━━━ RECORDS SHOWN ━━━

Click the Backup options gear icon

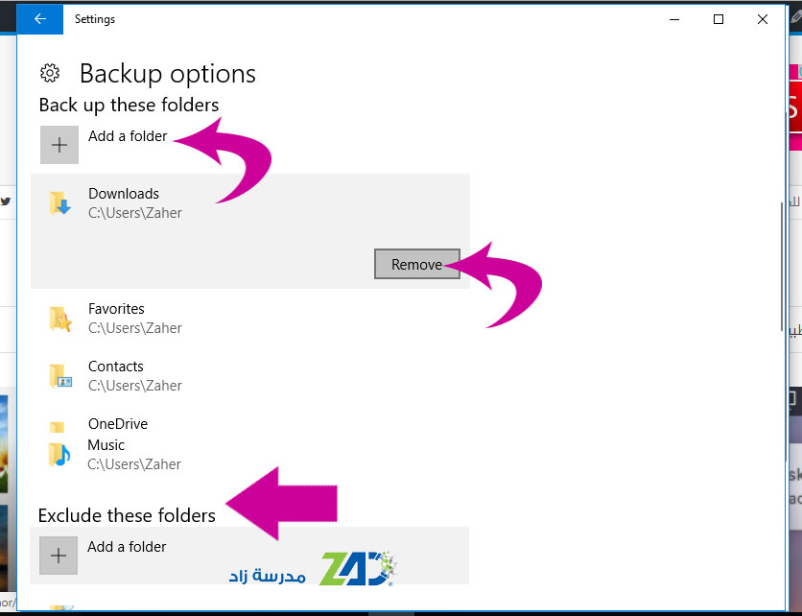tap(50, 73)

━━━
━━━ RECORDS SHOWN ━━━

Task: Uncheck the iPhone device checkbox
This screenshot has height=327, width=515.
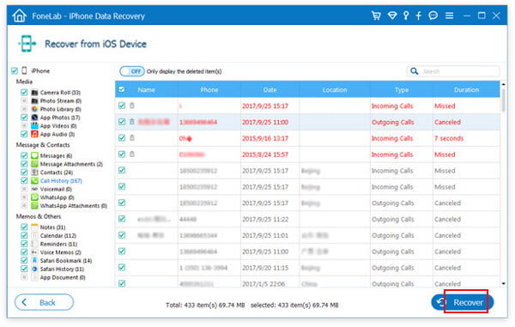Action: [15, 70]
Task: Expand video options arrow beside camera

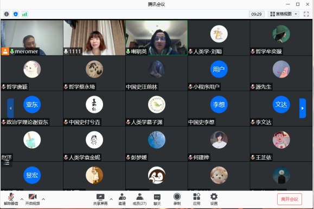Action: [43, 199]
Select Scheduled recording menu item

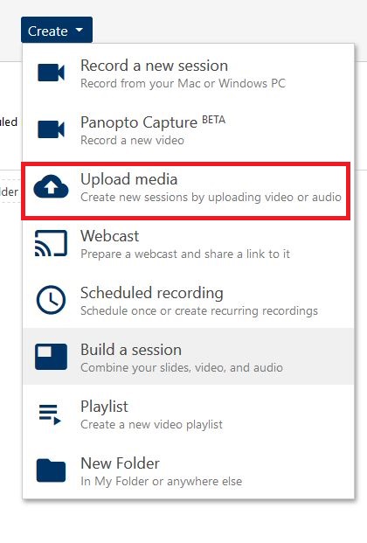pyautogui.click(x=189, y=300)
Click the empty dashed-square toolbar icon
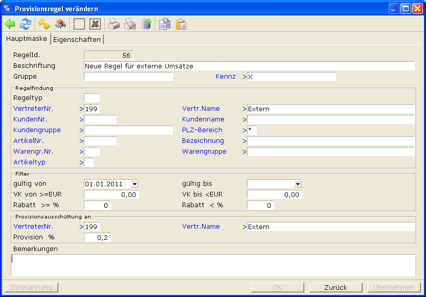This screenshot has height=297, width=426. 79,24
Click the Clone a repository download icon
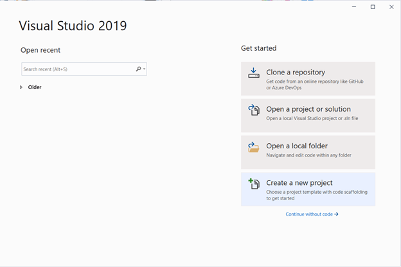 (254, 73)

━━━
━━━ RECORDS SHOWN ━━━

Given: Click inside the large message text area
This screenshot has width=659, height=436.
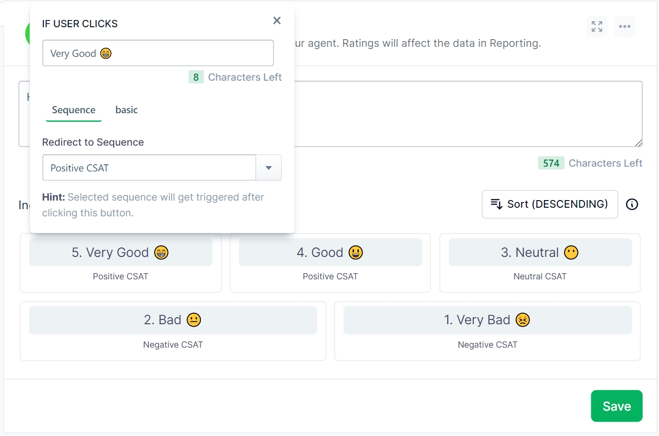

━━━

GOAL OF THE EXERCISE
Copy out precisely the lines from the line with "Given: Click inside" to the line with "This screenshot has width=659, height=436." in the material above, including those two lines and omitting all the rest.

ANSWER TO THIS EXERCISE
Given: Click inside the large message text area
This screenshot has width=659, height=436.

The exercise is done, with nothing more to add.